As mentioned introductorily, elevated IFP is a common feature of malignant lesions [39]. Fluid is forced out of tortuous and leaky tumor vessels by the hydrostatic microvascular pressure, and accumulates in the tumor interstitium due to impaired lymphatic drainage [40]. In the present investigation, none of the DCE-MRI parameters were related to IFP, implying that neither the blood supply nor the extravascular extracellular volume fraction is determinative for the interstitial hypertension in these tumors.

Former characterization of BK-12, ED-15, HL-16, and LA-19 tumors has revealed fairly large fractions of stroma (∼ 20–35%) in these PDX models [18]. A densely structured extracellular matrix could possibly represent a barrier to the transvascular and interstitial transport of molecules [41], and one could therefore speculate whether the underlying assumptions of the Tofts pharmacokinetic model are violated when subjecting our cervical cancer models to DCE-MRI. However, the results reported here on the inverse association between K trans and hypoxic fraction are similar to previous findings on melanoma xenografts in our group [42, 43]. The PDX models of current interest differ significantly in histological appearance and stromal content from these melanoma xenografts, and it is thus possible that K trans may relate to tumor hypoxia in a qualitatively similar way for tumors showing substantial variation in extracellular composition.

Conclusions

For clinicians to provide individual cancer patients with the optimal treatment and a precise prognosis, true knowledge on the tumor microenvironment would be of great value.
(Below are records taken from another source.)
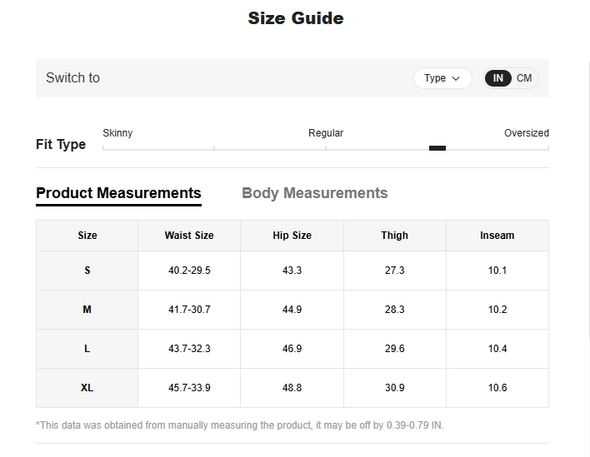This screenshot has height=457, width=590.
Task: Select the Hip Size column header
Action: click(292, 236)
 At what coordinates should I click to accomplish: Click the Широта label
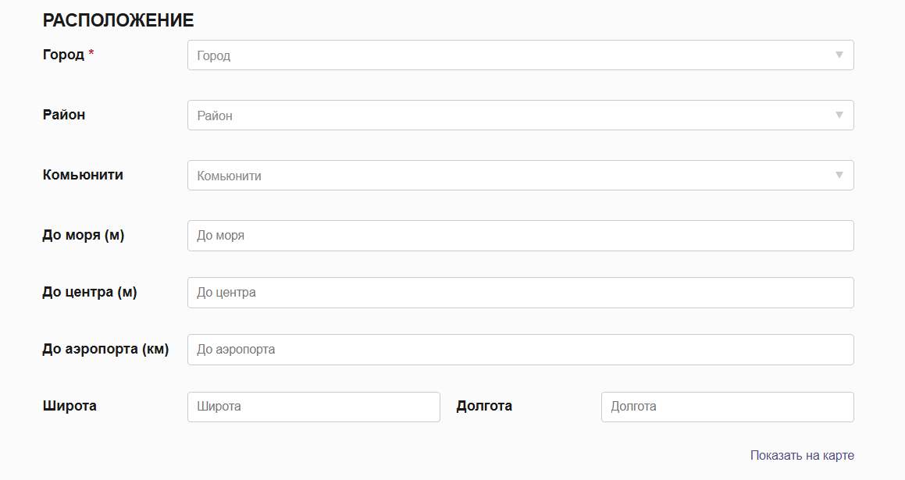click(x=69, y=406)
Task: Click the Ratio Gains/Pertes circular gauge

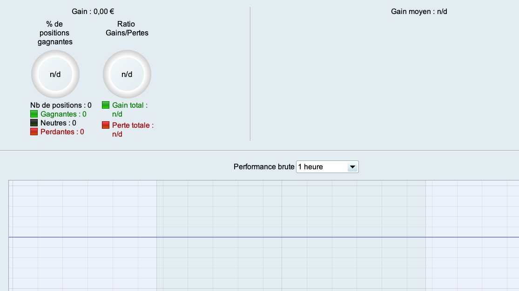Action: pyautogui.click(x=127, y=74)
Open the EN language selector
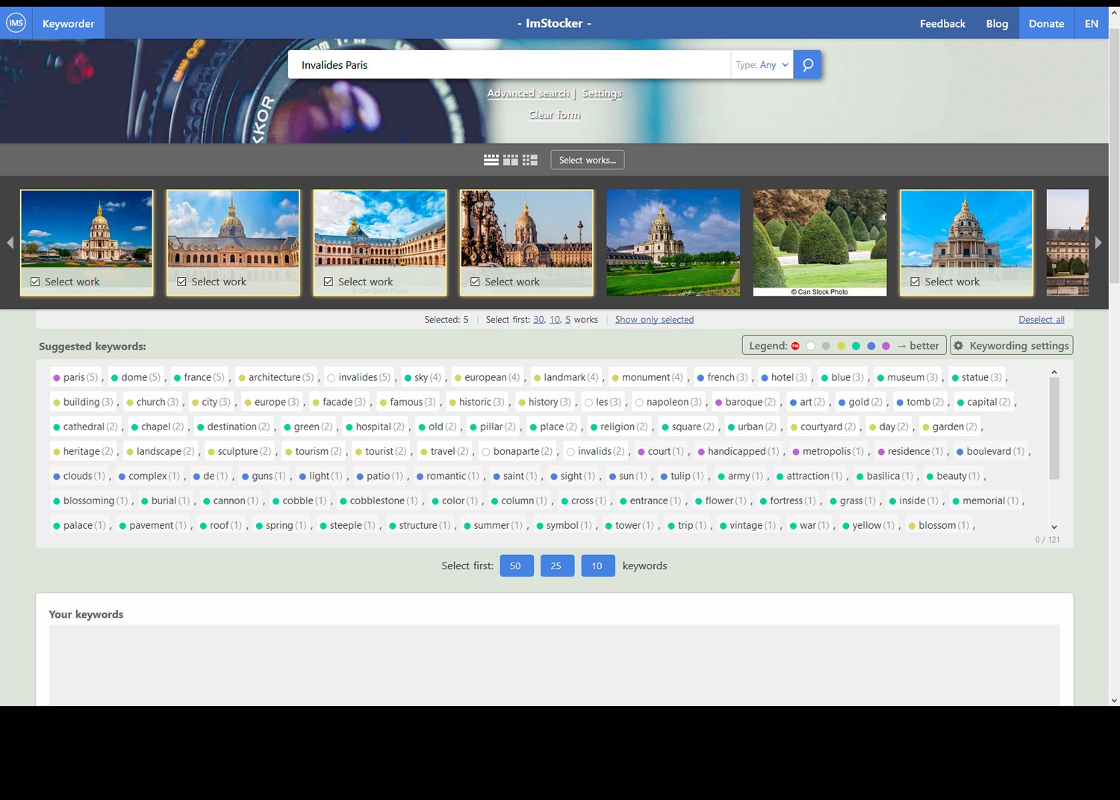This screenshot has height=800, width=1120. point(1091,23)
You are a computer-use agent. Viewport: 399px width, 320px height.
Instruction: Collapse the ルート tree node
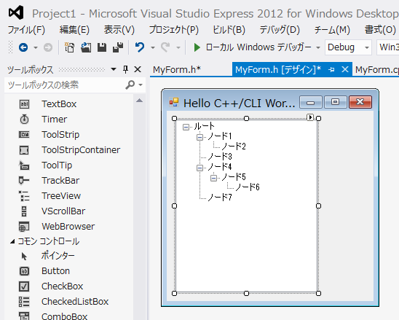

In the present study, strong correlations were detected between K trans and the amount of hypoxic tumor tissue in PDX cervix carcinoma models, supporting the development and integration of this imaging method in clinical management of cervical cancer. Moreover, as hypoxia represents a major obstacle for the cure of a wide range of cancers, these results may prove to be valuable also for patients with other diagnoses than squamous cell carcinoma of the uterine cervix.